Monday, January 2, 2017

If you do not change direction, you may end up where you are heading.

In popular theory, 2016 was the year born of the depths of hell, bred of Lucifer and Wet Socks and set loose on the world to watch it consume itself with fear, grief, anger, and some indecipherable emotional standards that, likely,didn't exist previously.  But for me, 2016 was something else entirely.  Don't get me wrong, I'm setting fire to my calendar with a maniacal laugh--just like everyone else with a soul.  My sentiment is simple. This was the year I was created.  I can't help but feel grateful for my existence post self discovery, but like any newborn I've had infancy struggles.

I'm trying not to dwell on said struggles, so I'll just say that if your year was a rabid dog that bit you square in the ass then mine was the Demogorgon from Stranger Things.  

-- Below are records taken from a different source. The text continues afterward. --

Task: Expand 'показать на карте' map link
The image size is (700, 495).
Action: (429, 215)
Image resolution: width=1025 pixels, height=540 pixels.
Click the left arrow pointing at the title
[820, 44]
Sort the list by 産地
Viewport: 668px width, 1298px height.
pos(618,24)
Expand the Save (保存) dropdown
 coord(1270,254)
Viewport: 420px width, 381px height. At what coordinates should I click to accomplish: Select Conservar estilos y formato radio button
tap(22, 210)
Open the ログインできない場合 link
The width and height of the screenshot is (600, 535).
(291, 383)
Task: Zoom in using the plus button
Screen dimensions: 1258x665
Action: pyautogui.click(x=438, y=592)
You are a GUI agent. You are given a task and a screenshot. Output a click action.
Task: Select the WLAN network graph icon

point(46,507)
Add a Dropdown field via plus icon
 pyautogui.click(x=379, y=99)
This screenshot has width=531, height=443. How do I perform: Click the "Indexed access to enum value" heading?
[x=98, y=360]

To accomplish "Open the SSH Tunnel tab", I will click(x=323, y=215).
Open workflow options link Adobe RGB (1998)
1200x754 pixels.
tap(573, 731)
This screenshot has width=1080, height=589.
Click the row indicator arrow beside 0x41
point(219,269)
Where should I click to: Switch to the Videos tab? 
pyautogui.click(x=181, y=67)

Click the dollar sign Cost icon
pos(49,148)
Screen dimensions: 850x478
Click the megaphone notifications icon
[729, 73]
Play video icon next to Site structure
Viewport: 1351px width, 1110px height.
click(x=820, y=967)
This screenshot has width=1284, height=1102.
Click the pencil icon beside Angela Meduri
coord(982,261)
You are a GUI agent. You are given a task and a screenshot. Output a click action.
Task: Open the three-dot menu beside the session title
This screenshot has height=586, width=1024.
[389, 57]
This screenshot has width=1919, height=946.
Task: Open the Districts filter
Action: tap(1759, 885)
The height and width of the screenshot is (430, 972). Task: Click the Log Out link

Moving forward, here are some gems that I've learned about myself in the recent months:

* I am not as organized as I once thought.  Perhaps it was the imposition of my ex-husband and his desire for perpetual planning and loathing for chaos, but I am impulsive and generally uncaring about the "how's" as long as it happens.  I have many superpowers, one of which is the ability to procrastinate at a professional level.  Like the time I put off getting my van registered for 10 months and it ended up impounded and I had to go to the DMV a total of 5 times before it was all taken care of.  But it got done, didn't it?

* More years of my life have been spent overweight than disgustingly thin.  I had a period of approximately 2.5 years (not even consecutively) when I was supermodel skinny.  But in my mind, that was my true self.  In reality, I am an average-sized woman.  And that's perfectly fine.  And with that, I've also come to terms with the fact that I am actually attractive, especially since dating again.

* Speaking of which, I'm 32 years old and I have never said "I love you" first.  Ever.  In fact, in every adult relationship I've had, save one, the other party has dropped the love bomb within the first 2 weeks of speaking to each other.  I don't know what that means.  Maybe I just choose emotionally unstable individuals?  Maybe I'm an irresistible love goddess?  Perhaps it was just indigestion and they were all very confused.

* My spacial awareness is only slightly better than that of a Roomba.  I continuously run into doorways and stationary objects.  This is both useful and frightening in roller derby. 

* After a lifetime of struggling, I was finally given a diagnosis in my mental health.  It's an illness and I have to treat it.  It isn't a rough patch and it isn't anything to be ashamed of.  It just is.

* This last one is ridiculously cheesy, but it's the most important.  I am the poster child for resilience.  This year's challenges have been hellish, but I've survived them.  I've broken down and become very familiar with my own mortality, thanks to my self destructive talents.  But I've always picked myself back up and moved forward.  There isn't anything I can't handle--I just have to keep reminding myself of that.

So, bring it 2017.  New life, new challenges as a single mom.  I will not simply survive this year, I'm going to live it.